Long and her colleagues designed a randomized experiment in partnership with H&R Block. Families were invited to complete their tax forms and their FAFSA forms at the same time. For those families in the treatment group making less than $45,000 and thus PELL Grant eligible, they were then asked if they would like to learn more about how to finance higher education.
If they said yes, they were given an on-the-spot estimate of their federal and state aid eligibility and the net student cost for four state universities. The FAFSA was filled out electronically and sent directly to the Department of Education. It took an average of eight minutes to complete the entire process.
“There were a lot of opportunities to really streamline the process, and we found [those eight minutes] had huge effects,” Long said.

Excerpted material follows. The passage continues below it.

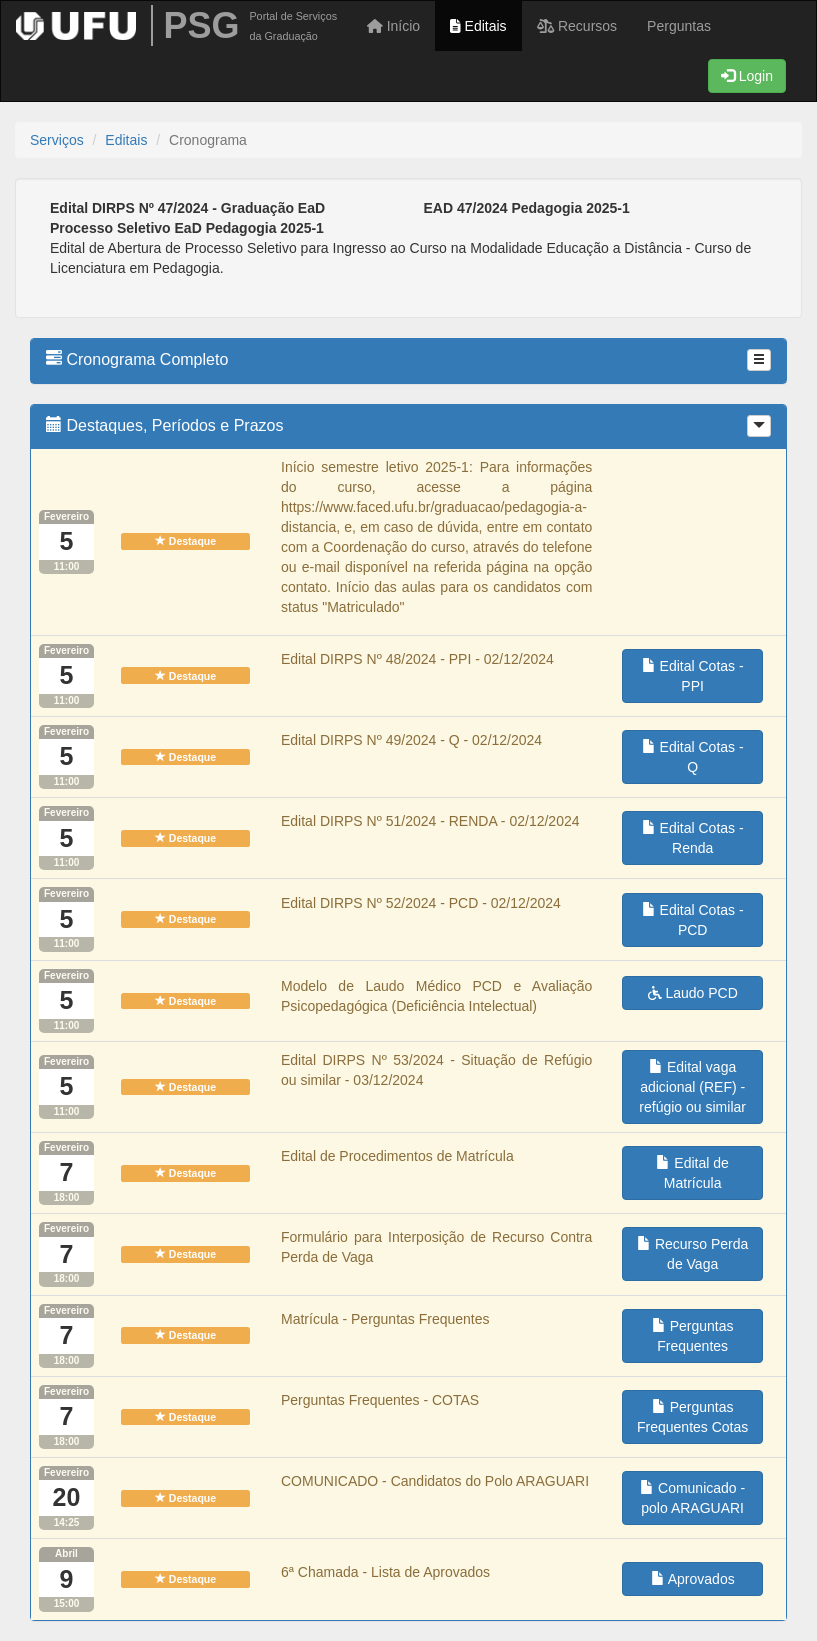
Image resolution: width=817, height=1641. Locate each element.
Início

Among graduating high school seniors in families who had an average of $76 in their checking accounts, the numbers of those going to college went up to 34 percent, as compared with 27 percent in the control group. Three years out, these students seem to be persisting in college—the treatment group was 8 percentage points more likely to remain enrolled in college two years in a row in comparison to the control group.
In another information experiment involving 529 college plans, Long and a colleague tested if families would save more for college. Their findings reveal that just providing information and streamlined assistance were not enough. The only participants to open accounts were those in a treatment group that received information, assistance, and the $50 opening deposit for an account. Perhaps most interesting, Long continued, is that one-third of the group that opened accounts also went on to set up automatic contributions without any further assistance.
“Information is not always going to be enough,” Long said, especially when it comes to more complex processes. “Proactive research and outreach are always going to be absolutely necessary.”
Two-Year vs. Four-Year Colleges
Following the presentations, audience members asked the panelists a wide variety of questions, including one from a congressional staffer about the emphasis on four-year colleges and whether policies for two-year community colleges should get a closer look given that they seem to be a more affordable option for low-income families.
Long responded that college match is an important element of the process and that it is not necessarily about favoring one type over the other. Rather, families tend to make better decisions about what to do if they are fully informed about their options.
Rosenbaum added that one needs to be careful when looking at colleges—and in particular two-year colleges—as there is great variation in completion rates and earnings and employment rates for different programs within the same institutions.
Figlio, an expert on K–12 accountability, noted that the question also raised the issues of ratings and accountability, a hotly debated topic in education. As challenging as it is “to get K-12 accountability right,” he said, it is “a higher order of magnitude still” for higher education due to all the different possibilities for outcomes, program types, etc.
“I think it’s absolutely important that we try our hardest to get those types of policies right,” Figlio concluded, “so we’re providing the right information to people to support all those different types of choices they might be making."
James Rosenbaum is an IPR fellow and professor of education and social policy and of sociology at Northwestern University. Sarah Turner is University Professor of Economics and Education at the University of Virginia. Bridget Terry Long is Academic Dean and Xander Professor of Education at the Harvard Graduate School of Education. David Figlio is Orrington Lunt Professor of Education and Social Policy and of Economics at Northwestern University, and IPR director.